Even apart from violent collision, several drownings occur each year in Lake Mead. Many people don't realize how quickly a person can be overcome by hypothermia (cold) and lose their ability to swim. If the wind comes up, waves appear and can swamp or overturn a boat. A person dumped into windy water will experience severe evaporative cooling on the parts of their body above water. (Think of stepping out of a swimming pool when the wind is blowing hard.) Even without wind, the water can chill a body rapidly and cause loss of muscle coordination.
Alcohol, of course, also causes loss of coordination. In fact, drownings in the United States increased in the 1970's after the Red Cross began a massive campaign to teach people how to swim. Apparently drunks who don't know how to swim usually stay away from water. Drunks who do know how to swim falsely think a few drinks won't hurt their swimming ability. They may also underestimate the problem of the water being too cold.
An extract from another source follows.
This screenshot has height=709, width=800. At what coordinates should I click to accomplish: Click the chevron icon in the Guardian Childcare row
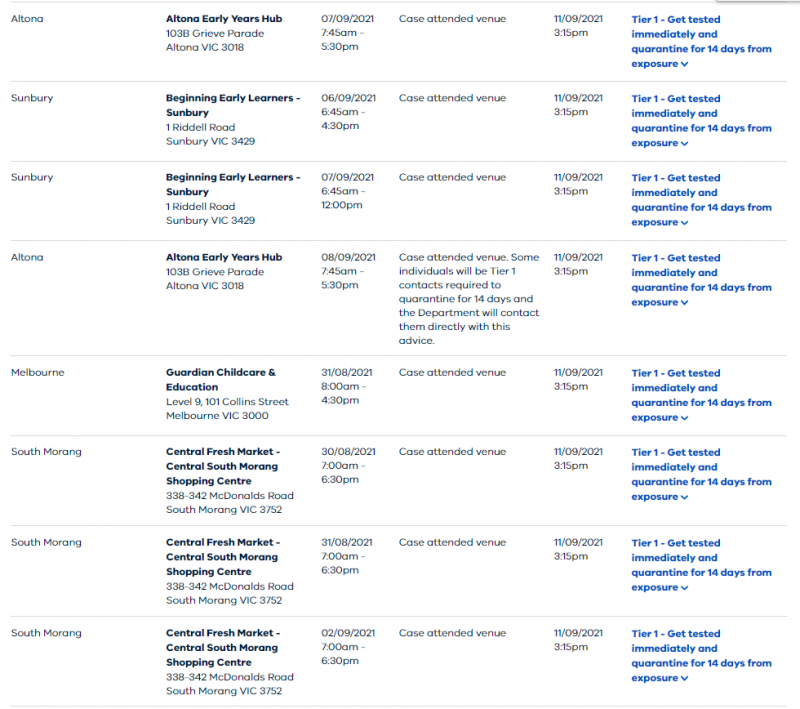point(685,418)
Federal admiralty law, also called federal maritime law, generally applies to boating accidents on navigable interstate waterways such as Lake Mead, Lake Mohave, Lake Havasu, and the Pacific Ocean including all of its bays. In many cases the federal admiralty law is supplemented by state law; in other cases state law is displaced by federal admiralty law.
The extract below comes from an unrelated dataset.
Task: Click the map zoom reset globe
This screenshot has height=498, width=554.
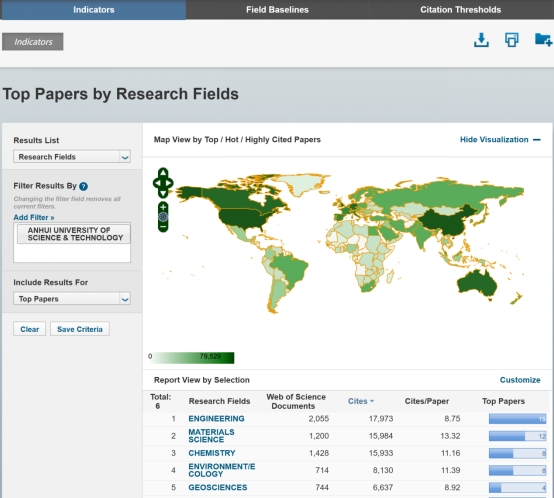Action: [163, 217]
Federal admiralty law impacts boating accidents or collisions on interstate navigable waterways in the following important ways:
1) Federal courts have jurisdiction of admiralty cases even if the requirements for federal diversity jurisdiction are not met. However, many admiralty cases can also be brought in state court.
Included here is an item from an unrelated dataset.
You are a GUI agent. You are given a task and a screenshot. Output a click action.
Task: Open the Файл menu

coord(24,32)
2) Admiralty claims include the usual personal injury claims. Most admiralty claims involve injured seaman, but admiralty law applies to pleasure boat mishaps if they happen on navigable interstate water. For example, in a 2009 case the U.S. Court of Appeals for the 9th Circuit applied admiralty law to a jet ski accident in an area of San Diego bay that normal ships would not use.
3) Under admiralty law, fault is apportioned among the defendants if there are more than one, but the defendants are jointly and severally liable. For example, if injury is caused 90% by the error of a person operating a boat and 10% by a defect in the way the boat was manufactured, the victim can collect all of his or her damages from the boat manufacturer OR the operator, whoever is easier to collect against. In this example, if the boat manufacturer paid 100% of the damages, it would then be the manufacturer's problem to get paid back the other 90% from the careless operator.
4) Under admiralty law there is a provision allowing the injury victim to have U.S. Marshalls seize the boat which did the injury at the beginning of the lawsuit. This procedure, called "ship arrest" requires that the lawsuit be filed in federal court. (It is called an "in rem" proceeding, or a proceeding against the ship or boat.) Ship arrest is not for every case; it is expensive, but it may be a way to secure a potential source of recovery for the injured victim. Even if the boat or ship is not seized, the victim has a lien on it for his or her injuries.
5) Admiralty law applies the "Pennsylvania Rule" which comes from an 1873 U.S. Supreme Court case which is still good law. This rule is that if the defendant violated a safety statute that arguably could have contributed to the accident, the burden is on the defendant to prove that such violations could not have caused the accident. Thus, if the defendant violated a safety rule that might have marginally contributed to the accident, the defendant has the almost impossible burden of proving that the safety violation could not have contributed to the accident.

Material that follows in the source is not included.